Extract to read>
Content starts
United States District Court, D. Kansas

July 7, 2017

JARED HENRY, et al, Defendants.



         Plaintiff Joe C. Washington brings this action under 42 U.S.C. § 1983 against Wichita police officers Jared Henry and Donald Moore alleging that defendants violated his Fourth Amendment rights by using excessive force while arresting him. Plaintiff was arrested at his home on August 7, 2014 and later pleaded guilty to numerous charged related to the incident.

         The matter is now before the court on defendants' Motion for Summary Judgment (Doc. 37). Defendants allege they are qualifiedly immune because they acted reasonably in response to plaintiff's resistance. They argue plaintiff is judicially and collaterally estopped from claiming he did not resist during the incident because he pleaded guilty to three counts of battery. For the following reasons, the court finds defendants are entitled to qualified immunity and therefore grants defendants' motions.
Content ends
Record extracts>
Content starts
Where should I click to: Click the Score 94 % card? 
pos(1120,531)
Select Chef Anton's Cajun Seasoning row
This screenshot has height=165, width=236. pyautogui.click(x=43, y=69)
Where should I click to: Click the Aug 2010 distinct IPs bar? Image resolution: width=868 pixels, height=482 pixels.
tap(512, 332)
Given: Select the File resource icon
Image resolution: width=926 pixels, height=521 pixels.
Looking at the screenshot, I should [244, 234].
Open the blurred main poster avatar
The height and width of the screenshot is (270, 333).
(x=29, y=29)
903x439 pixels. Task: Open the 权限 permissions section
Content ends
Content starts
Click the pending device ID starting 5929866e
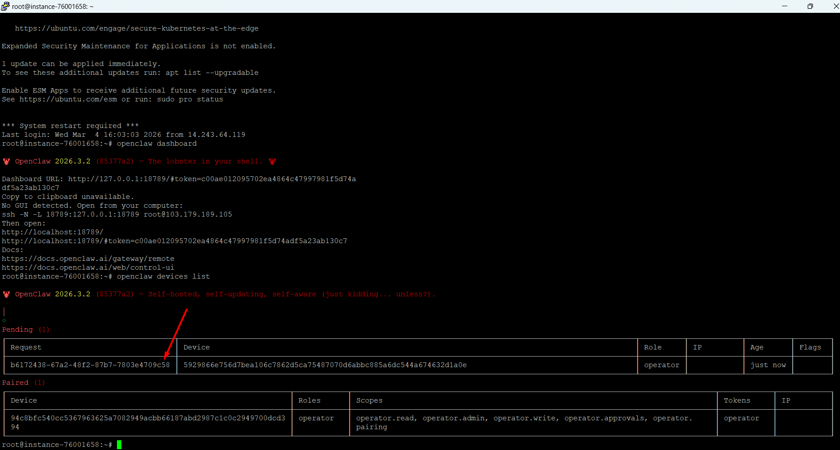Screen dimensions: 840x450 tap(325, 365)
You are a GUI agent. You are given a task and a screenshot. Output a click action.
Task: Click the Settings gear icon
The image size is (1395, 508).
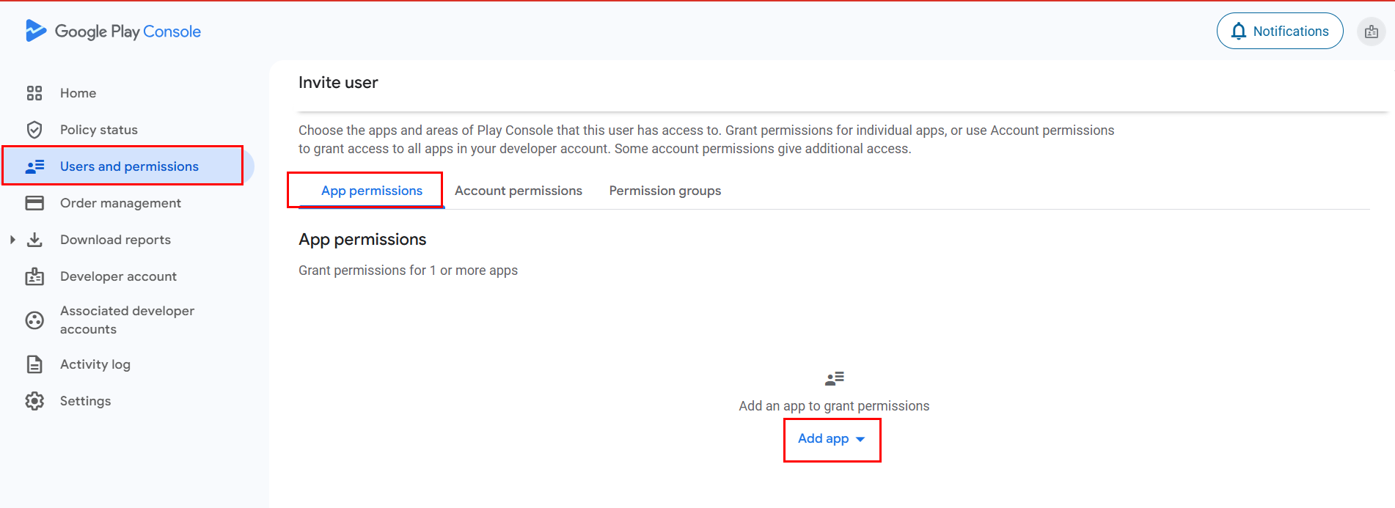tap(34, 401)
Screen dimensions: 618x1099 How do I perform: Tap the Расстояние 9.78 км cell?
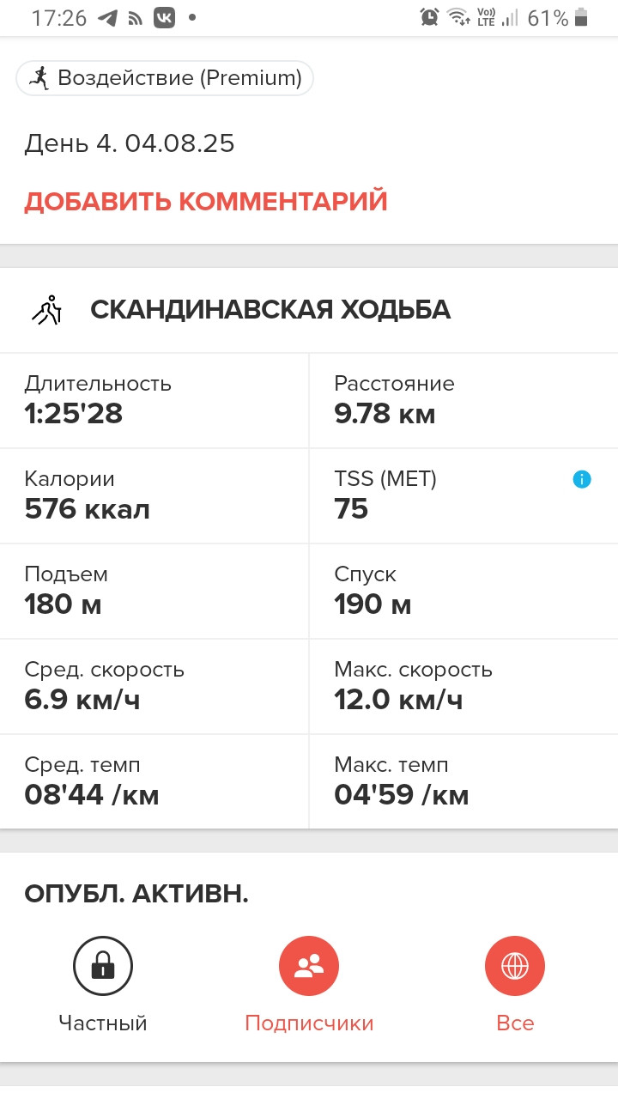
Content ends
Exercise objective> Update a part of the court ruling: begin at the words "July 7, 2017" and stop after "to the incident.", replacing "excessive force" with "unreasonable force". Rely on the court ruling alone.

Exercise response>
July 7, 2017

JARED HENRY, et al, Defendants.



         Plaintiff Joe C. Washington brings this action under 42 U.S.C. § 1983 against Wichita police officers Jared Henry and Donald Moore alleging that defendants violated his Fourth Amendment rights by using unreasonable force while arresting him. Plaintiff was arrested at his home on August 7, 2014 and later pleaded guilty to numerous charged related to the incident.